----- Data in this exercise
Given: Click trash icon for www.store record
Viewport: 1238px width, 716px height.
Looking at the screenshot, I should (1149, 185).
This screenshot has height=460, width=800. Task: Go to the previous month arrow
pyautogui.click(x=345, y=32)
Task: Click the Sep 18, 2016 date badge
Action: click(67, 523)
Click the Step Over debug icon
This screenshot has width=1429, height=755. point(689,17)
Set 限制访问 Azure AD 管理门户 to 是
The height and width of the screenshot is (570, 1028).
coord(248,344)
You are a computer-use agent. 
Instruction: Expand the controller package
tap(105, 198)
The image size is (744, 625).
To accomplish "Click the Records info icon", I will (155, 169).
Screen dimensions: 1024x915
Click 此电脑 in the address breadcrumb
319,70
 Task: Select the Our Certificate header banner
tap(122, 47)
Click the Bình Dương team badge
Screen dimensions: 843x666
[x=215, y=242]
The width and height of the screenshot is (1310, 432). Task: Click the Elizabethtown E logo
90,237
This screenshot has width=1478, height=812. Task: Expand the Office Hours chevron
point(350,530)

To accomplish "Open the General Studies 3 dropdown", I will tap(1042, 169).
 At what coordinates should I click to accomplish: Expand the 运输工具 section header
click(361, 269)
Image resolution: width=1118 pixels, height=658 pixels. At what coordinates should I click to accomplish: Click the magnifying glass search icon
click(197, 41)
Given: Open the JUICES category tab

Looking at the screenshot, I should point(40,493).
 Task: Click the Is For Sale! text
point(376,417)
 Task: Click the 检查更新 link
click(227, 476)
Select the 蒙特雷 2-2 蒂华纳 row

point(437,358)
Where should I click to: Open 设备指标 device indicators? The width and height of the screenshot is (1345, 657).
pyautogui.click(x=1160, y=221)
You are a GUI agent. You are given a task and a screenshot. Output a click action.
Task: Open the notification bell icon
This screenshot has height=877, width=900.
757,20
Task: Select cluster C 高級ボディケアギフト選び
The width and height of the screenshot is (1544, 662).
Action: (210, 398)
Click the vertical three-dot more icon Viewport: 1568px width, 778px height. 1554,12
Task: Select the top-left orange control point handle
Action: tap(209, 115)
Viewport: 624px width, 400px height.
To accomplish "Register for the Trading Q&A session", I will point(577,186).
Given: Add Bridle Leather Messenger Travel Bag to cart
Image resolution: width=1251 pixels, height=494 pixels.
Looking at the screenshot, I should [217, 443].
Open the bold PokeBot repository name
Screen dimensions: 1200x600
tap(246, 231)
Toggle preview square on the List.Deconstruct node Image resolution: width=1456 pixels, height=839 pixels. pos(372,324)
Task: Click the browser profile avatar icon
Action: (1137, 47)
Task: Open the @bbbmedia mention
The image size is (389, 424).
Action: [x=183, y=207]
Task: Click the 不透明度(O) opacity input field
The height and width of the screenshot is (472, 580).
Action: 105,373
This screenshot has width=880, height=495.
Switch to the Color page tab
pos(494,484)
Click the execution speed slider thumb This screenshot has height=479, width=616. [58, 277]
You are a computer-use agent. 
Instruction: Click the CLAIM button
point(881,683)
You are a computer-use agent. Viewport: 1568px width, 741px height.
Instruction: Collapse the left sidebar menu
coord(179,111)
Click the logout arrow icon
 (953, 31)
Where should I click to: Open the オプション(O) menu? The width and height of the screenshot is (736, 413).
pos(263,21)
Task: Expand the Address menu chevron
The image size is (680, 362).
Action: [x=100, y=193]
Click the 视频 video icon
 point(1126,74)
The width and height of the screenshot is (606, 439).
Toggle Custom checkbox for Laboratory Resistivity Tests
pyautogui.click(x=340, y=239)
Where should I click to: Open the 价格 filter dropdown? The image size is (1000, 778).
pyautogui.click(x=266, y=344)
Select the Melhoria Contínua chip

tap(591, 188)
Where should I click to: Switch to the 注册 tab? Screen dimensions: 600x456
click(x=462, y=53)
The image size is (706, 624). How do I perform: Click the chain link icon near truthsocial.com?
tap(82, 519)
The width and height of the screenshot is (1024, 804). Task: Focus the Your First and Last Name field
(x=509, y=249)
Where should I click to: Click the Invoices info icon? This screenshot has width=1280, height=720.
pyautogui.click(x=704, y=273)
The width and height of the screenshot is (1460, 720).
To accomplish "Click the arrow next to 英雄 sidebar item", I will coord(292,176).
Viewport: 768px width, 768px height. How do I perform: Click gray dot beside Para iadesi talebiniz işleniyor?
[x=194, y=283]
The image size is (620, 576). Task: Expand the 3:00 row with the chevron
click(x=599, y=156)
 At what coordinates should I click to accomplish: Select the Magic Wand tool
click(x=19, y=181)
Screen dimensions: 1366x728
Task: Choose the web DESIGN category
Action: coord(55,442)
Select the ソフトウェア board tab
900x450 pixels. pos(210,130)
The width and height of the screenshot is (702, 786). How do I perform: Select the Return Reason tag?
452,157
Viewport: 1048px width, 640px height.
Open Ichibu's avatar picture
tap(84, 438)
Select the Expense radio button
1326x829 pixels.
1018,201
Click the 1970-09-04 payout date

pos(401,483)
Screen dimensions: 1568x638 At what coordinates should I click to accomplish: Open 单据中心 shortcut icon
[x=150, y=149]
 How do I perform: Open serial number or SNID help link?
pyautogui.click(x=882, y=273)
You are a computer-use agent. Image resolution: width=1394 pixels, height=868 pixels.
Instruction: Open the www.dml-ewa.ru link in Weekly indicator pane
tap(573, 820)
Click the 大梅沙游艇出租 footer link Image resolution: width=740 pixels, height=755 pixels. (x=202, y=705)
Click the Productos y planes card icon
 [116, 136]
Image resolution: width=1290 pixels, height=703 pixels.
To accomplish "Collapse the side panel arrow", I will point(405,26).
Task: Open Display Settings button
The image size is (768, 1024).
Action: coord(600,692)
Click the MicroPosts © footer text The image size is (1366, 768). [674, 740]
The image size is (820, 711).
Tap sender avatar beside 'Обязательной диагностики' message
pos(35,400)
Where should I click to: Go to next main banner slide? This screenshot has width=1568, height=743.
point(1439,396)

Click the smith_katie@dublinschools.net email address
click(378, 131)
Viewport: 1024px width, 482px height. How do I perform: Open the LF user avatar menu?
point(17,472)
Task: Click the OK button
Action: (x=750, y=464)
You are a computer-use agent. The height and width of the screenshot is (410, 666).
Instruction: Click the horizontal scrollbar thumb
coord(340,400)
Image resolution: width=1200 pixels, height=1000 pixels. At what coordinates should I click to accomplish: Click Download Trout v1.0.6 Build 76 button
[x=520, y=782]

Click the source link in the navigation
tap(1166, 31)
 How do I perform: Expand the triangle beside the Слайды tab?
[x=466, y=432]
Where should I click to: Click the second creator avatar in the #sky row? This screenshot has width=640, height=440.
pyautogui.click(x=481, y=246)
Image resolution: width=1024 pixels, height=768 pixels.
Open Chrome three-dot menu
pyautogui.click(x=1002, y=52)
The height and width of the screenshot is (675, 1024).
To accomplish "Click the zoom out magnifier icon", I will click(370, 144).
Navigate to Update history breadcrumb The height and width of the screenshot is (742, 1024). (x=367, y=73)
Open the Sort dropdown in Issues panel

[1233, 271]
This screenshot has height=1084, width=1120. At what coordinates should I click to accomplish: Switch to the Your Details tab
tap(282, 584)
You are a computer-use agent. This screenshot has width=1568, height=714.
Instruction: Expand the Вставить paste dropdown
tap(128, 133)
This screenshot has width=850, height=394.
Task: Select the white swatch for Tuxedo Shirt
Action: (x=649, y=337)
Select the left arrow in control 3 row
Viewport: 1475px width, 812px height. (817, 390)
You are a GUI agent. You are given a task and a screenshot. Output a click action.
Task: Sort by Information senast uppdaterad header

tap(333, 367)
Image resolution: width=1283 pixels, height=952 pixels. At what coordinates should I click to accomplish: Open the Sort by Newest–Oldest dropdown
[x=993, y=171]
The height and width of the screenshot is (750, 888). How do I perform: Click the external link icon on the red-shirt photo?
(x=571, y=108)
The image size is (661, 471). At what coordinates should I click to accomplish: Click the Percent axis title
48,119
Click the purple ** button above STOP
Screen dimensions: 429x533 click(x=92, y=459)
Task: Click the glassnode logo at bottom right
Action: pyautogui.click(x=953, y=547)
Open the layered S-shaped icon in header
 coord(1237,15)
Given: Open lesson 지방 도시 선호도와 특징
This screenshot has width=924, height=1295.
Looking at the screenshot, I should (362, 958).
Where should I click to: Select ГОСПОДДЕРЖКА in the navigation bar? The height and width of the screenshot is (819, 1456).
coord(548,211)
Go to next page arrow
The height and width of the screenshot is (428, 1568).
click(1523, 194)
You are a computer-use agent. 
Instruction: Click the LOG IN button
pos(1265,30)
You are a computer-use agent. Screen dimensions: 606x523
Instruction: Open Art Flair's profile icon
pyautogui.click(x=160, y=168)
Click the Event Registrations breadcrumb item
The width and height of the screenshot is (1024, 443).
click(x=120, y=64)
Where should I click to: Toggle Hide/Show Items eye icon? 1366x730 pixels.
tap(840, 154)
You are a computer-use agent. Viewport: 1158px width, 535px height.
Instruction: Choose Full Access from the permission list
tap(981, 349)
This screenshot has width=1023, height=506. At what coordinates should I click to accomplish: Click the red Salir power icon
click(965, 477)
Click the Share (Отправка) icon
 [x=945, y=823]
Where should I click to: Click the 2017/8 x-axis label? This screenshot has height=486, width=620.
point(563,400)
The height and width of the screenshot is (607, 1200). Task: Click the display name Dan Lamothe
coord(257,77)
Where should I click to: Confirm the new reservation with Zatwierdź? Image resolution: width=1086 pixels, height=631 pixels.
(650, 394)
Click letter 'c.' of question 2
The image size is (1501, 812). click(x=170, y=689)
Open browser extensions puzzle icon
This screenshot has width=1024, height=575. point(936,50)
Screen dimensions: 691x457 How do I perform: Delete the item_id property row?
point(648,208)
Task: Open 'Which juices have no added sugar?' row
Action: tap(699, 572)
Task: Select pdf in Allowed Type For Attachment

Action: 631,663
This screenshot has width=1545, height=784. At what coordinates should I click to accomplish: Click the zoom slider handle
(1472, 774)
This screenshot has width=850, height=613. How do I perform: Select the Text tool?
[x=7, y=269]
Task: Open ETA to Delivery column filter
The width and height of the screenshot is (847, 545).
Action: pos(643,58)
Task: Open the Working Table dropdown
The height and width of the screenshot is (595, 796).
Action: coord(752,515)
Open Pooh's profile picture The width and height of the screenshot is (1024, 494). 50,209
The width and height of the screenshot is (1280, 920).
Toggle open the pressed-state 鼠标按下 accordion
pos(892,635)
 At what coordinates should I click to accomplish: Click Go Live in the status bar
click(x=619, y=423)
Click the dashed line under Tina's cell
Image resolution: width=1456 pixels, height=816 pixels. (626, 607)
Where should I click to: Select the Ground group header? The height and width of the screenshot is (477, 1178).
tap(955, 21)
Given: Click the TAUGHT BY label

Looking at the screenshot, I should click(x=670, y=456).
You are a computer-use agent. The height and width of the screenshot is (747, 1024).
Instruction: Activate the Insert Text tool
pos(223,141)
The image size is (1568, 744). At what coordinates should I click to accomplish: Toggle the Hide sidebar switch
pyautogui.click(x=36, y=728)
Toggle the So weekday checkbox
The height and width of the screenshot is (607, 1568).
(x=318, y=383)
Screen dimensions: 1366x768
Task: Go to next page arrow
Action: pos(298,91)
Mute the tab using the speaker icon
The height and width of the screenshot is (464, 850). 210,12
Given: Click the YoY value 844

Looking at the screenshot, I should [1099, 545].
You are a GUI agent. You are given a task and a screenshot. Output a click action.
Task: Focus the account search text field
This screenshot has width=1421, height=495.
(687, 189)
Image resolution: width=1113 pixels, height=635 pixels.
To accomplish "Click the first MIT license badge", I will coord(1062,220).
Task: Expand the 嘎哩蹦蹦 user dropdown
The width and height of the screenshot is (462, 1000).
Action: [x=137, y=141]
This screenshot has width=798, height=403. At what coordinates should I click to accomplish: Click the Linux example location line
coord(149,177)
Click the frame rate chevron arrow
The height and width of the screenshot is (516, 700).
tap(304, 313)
----------
- **Exercise description**
Can you repeat, word for word, every line above from the one containing "The width and height of the screenshot is (1310, 432)." down to the one containing "Task: Open the @bbbmedia mention", including both?

- **Solved problem**
The width and height of the screenshot is (1310, 432). Task: Click the Elizabethtown E logo
90,237
This screenshot has width=1478, height=812. Task: Expand the Office Hours chevron
point(350,530)

To accomplish "Open the General Studies 3 dropdown", I will tap(1042, 169).
 At what coordinates should I click to accomplish: Expand the 运输工具 section header
click(361, 269)
Image resolution: width=1118 pixels, height=658 pixels. At what coordinates should I click to accomplish: Click the magnifying glass search icon
click(197, 41)
Given: Open the JUICES category tab

Looking at the screenshot, I should point(40,493).
 Task: Click the Is For Sale! text
point(376,417)
 Task: Click the 检查更新 link
click(227, 476)
Select the 蒙特雷 2-2 蒂华纳 row

point(437,358)
Where should I click to: Open 设备指标 device indicators? The width and height of the screenshot is (1345, 657).
pyautogui.click(x=1160, y=221)
You are a GUI agent. You are given a task and a screenshot. Output a click action.
Task: Open the notification bell icon
This screenshot has height=877, width=900.
757,20
Task: Select cluster C 高級ボディケアギフト選び
The width and height of the screenshot is (1544, 662).
Action: (210, 398)
Click the vertical three-dot more icon Viewport: 1568px width, 778px height. 1554,12
Task: Select the top-left orange control point handle
Action: tap(209, 115)
Viewport: 624px width, 400px height.
To accomplish "Register for the Trading Q&A session", I will point(577,186).
Given: Add Bridle Leather Messenger Travel Bag to cart
Image resolution: width=1251 pixels, height=494 pixels.
Looking at the screenshot, I should [217, 443].
Open the bold PokeBot repository name
Screen dimensions: 1200x600
tap(246, 231)
Toggle preview square on the List.Deconstruct node Image resolution: width=1456 pixels, height=839 pixels. pos(372,324)
Task: Click the browser profile avatar icon
Action: (1137, 47)
Task: Open the @bbbmedia mention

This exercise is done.